Well it's nearly the end of April and it's been another record breaking month! I'll post the results up tomorrow. I'm definitely not expecting a record breaking month next month, as I'm not sure if there are any big meetings on like Cheltenham or Aintree. Plus the heat in the summer really plays with my emotions, and the noise from an air conditioning unit can be an annoyance! - I'll have to try and figure something else out this summer.

I just came back from a seminar by Richard Bandler, he's the co-founder of NLP (Neuro-linguistic Programming) - it was fantastic, he's also a pretty good comedian! I'm slowly becoming more aware of how powerful our brain is, and I'm intrigued how it works and why we do certain things and behave in certain ways, and what's the best way to overwrite bad behaviours! Anyway, good luck with your trading, there is plenty of it on at the moment.

Friday, 24 April 2009

Continued Progress

Today was a good day for trading. I managed to pick up a few big sums trading on a few big swings. One of the biggest I caught was this horse called Leahurst in Wolverhamtpon. His price moved (while I was watching it) from about 1.9 to 3.15, then back down to about 2.8 just before the race started. Yet another example where it is almost impossible to not profit from!! I managed to make just over £500 on the race, it was crazy that the horse's price drifted out all that way and he still won.

I might start practicing trading on more than one horse simultaneously, because if you can do that for opportunities such as this one, you could lay one horse and back the other one, making potentially a lot more money! I was thinking about trading ambidextrously, one hand with one mouse on one horse, and the other hand trading on the other horse simultaneously, using my eyes to flicker between the two. I'm not ambidextrous, but I'm going to give it a go - so I've started brushing my teeth with my left hand, and doing most normal tasks with it.

Here's kind of an average week's trading result, trading about 4 and a half days. My experimenting with other sports hasn't gone quite so well so far, but I'm learning! I'm 84% through the old challenge, and 50% through the new updated challenge (£250,000). I'll start updating the pie chart to go with the new challenge once I've completed the old one.

Monday, 20 April 2009

Evening Racing

The Armin van Buuren gig I went to was awesome, with some other well known DJ's their supporting the man himself. Evening racing is now in flow, so there are plenty more opportunities, especially for the inexperienced traders to give trading a go outside normal working hours.

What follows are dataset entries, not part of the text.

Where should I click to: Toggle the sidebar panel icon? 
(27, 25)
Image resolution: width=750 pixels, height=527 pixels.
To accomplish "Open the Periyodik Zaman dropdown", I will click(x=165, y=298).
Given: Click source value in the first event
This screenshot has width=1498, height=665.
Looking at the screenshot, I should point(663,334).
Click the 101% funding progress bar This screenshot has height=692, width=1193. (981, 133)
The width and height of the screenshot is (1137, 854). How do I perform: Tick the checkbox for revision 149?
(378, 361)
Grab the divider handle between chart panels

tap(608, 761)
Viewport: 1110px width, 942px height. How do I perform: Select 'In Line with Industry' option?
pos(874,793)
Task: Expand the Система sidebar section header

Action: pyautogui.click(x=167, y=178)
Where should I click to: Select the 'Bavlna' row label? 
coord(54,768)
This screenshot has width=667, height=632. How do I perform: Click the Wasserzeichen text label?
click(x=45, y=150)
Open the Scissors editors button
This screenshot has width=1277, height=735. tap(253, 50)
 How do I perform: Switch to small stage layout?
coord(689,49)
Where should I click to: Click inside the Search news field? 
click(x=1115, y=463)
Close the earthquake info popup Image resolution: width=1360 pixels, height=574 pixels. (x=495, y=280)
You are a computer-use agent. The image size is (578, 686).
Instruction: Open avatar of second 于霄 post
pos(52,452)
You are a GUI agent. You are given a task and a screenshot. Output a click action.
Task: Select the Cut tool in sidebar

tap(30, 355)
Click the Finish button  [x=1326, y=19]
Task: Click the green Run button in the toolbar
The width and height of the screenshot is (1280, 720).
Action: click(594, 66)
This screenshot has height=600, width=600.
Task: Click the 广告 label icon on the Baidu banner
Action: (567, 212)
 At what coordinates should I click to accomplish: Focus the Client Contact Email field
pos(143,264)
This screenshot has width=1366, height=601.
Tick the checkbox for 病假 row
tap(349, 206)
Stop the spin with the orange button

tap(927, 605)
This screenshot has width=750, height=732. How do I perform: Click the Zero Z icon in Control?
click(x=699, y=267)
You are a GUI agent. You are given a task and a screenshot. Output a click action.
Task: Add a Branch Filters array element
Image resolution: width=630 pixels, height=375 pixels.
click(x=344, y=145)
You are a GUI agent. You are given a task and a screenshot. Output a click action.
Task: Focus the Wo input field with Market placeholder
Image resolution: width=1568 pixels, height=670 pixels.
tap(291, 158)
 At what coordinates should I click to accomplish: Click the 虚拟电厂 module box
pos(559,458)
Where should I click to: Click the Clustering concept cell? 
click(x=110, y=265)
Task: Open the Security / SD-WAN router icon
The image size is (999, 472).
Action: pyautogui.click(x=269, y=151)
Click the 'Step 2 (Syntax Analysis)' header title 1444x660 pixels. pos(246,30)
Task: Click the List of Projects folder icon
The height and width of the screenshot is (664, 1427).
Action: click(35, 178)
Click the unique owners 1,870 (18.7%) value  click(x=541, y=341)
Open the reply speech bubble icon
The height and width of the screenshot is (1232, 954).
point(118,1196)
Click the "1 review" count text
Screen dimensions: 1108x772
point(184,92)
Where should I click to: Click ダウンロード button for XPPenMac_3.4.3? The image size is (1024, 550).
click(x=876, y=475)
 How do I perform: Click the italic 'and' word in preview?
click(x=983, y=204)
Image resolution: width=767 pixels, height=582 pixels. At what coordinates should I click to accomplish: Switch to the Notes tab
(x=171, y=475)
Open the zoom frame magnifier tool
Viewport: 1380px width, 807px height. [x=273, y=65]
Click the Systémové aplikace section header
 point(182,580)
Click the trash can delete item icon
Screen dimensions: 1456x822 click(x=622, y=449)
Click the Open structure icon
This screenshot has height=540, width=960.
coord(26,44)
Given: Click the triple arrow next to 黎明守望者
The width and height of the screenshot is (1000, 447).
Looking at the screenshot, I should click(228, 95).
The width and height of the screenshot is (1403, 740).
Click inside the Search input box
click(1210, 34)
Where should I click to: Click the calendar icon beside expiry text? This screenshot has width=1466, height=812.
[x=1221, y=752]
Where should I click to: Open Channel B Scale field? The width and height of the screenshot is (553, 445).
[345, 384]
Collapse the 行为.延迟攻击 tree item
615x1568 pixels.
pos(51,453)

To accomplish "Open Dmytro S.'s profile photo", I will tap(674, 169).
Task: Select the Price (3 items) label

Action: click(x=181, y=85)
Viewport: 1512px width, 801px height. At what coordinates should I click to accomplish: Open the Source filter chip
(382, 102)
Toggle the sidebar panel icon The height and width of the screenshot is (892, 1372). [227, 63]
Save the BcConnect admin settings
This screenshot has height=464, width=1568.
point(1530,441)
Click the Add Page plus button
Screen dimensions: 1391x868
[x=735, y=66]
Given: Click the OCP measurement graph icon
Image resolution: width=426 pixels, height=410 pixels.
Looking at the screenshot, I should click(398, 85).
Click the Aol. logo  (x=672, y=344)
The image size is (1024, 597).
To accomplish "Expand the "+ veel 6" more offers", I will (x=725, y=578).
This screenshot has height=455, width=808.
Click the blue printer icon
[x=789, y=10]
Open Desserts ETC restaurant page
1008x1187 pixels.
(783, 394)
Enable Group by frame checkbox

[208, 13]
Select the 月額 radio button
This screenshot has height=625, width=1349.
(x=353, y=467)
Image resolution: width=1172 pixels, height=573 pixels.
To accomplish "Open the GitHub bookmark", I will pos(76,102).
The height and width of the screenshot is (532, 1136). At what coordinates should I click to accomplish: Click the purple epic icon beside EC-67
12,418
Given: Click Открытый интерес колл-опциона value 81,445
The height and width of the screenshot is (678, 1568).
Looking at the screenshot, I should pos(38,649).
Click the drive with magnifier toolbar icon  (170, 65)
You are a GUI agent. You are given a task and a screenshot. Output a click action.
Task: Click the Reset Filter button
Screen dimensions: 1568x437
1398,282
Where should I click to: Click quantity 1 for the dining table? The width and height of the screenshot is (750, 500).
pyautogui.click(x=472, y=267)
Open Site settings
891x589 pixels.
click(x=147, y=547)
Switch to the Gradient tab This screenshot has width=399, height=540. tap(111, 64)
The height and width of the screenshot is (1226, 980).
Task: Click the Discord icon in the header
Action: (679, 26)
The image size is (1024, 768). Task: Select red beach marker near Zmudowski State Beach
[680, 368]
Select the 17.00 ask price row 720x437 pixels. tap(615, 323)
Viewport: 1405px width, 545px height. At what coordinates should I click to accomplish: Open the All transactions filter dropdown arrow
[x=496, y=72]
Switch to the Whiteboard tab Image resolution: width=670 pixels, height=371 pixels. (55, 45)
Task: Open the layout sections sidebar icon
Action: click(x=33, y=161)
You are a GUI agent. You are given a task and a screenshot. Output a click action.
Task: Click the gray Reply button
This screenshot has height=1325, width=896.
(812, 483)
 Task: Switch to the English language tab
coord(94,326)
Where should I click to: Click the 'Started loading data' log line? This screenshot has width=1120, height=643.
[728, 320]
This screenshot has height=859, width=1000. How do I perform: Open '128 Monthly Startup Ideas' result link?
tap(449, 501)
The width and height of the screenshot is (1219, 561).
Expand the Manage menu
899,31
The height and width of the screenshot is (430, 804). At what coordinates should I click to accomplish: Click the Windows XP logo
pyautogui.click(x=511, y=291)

Today was my first time this year trading a full day with the evening racing. I traded 32 markets making £2,017.03. I felt a bit lerthargic today from having messed up my sleeping patters because of Friday night! I started the day with plenty of focus, but the warmth of the day and my room tired me slightly, not to mention a frustrating time with Betfair at one point where it slowed down completely on my land line and laptop, so no idea what happened there. It got me a bit disappointed because it ruined my momentum! So by the end of the afternoon racing I was about £800 up; a poor show given my more recent standards. My flatemate came back and I thought, why am I being a little bitch about things?! So I got my energy levels back up and focused finishing the day with increased concentration and motivation. That is the problem I think I am going to have with the evening racing - I don't want to think, "Oh, it's okay, I have the evening racing to fall back on if I haven't made a decent total from the afternoons racing" - I am going to probably set separate targets for each afternoon/evening so that this doesn't happen! For me, it's amazing how a target actually improves my ability to concentrate and trade with higher standards.

Friday, 17 April 2009


I was asked in one of the comments what my routine is, so here goes..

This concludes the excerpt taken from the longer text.